**Data to use**.

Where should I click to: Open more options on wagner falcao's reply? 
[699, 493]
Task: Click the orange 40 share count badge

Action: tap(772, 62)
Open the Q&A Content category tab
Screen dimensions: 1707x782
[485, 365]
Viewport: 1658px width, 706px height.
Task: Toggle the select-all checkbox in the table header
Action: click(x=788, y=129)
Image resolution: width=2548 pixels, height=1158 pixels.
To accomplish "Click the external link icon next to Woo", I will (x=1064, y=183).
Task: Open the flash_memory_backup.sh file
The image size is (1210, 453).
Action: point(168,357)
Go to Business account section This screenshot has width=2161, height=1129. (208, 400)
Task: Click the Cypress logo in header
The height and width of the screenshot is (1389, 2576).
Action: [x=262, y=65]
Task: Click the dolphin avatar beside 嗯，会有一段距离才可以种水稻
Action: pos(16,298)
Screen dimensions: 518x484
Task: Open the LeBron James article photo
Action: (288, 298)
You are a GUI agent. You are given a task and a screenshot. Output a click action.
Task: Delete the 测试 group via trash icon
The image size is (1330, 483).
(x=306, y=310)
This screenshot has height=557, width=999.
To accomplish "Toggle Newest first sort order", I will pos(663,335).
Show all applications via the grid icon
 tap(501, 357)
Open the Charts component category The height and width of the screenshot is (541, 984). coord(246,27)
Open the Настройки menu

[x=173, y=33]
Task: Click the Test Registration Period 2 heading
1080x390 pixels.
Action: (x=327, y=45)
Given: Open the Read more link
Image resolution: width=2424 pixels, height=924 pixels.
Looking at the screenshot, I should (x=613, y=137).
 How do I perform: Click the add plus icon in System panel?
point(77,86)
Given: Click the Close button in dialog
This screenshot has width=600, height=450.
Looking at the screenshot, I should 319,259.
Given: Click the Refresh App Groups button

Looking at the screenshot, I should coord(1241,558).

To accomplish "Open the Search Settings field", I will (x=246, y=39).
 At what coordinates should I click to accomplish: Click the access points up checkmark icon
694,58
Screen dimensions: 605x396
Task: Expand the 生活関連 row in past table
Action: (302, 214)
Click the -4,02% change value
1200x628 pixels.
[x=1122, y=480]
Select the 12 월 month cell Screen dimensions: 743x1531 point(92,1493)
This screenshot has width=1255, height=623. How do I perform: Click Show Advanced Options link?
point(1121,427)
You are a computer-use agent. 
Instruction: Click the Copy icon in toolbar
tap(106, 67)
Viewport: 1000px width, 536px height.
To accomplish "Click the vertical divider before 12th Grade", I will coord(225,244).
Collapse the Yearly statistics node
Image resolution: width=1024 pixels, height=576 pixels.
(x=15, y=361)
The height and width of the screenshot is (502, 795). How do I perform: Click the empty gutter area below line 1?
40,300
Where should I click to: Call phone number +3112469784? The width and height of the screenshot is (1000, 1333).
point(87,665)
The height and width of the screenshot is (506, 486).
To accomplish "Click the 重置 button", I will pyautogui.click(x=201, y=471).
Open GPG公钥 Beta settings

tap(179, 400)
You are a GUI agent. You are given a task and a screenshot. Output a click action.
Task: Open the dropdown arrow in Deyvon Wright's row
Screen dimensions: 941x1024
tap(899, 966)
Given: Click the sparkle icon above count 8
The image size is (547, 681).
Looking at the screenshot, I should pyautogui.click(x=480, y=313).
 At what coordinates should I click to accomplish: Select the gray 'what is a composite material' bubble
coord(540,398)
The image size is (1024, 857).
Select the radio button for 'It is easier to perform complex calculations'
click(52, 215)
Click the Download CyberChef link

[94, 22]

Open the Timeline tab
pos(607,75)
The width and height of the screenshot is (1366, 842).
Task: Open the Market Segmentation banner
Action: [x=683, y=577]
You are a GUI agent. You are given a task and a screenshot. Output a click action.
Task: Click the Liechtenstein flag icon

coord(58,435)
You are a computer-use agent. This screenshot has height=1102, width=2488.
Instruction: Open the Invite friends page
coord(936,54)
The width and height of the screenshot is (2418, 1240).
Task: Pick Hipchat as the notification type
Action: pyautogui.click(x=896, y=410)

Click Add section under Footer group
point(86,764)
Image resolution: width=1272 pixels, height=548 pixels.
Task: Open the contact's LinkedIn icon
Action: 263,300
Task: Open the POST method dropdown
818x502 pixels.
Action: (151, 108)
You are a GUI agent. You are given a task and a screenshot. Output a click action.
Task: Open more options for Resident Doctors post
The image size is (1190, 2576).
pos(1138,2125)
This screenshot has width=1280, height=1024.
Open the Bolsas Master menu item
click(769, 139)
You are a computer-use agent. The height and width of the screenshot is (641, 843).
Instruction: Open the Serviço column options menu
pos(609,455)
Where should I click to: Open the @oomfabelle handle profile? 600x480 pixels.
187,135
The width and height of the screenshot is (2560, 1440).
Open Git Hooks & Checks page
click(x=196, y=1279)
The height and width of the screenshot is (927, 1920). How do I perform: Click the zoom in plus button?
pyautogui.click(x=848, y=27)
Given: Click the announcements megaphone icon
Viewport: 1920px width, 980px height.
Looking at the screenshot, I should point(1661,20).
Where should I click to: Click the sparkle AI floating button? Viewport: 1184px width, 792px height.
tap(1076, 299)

**Given request**. Reproduce the material above without changes, from the line containing "Click Add section under Footer group" up to and including the line containing "click(769, 139)".

**Solved problem**.
Click Add section under Footer group
point(86,764)
Image resolution: width=1272 pixels, height=548 pixels.
Task: Open the contact's LinkedIn icon
Action: 263,300
Task: Open the POST method dropdown
818x502 pixels.
Action: (151, 108)
You are a GUI agent. You are given a task and a screenshot. Output a click action.
Task: Open more options for Resident Doctors post
The image size is (1190, 2576).
pos(1138,2125)
This screenshot has width=1280, height=1024.
Open the Bolsas Master menu item
click(769, 139)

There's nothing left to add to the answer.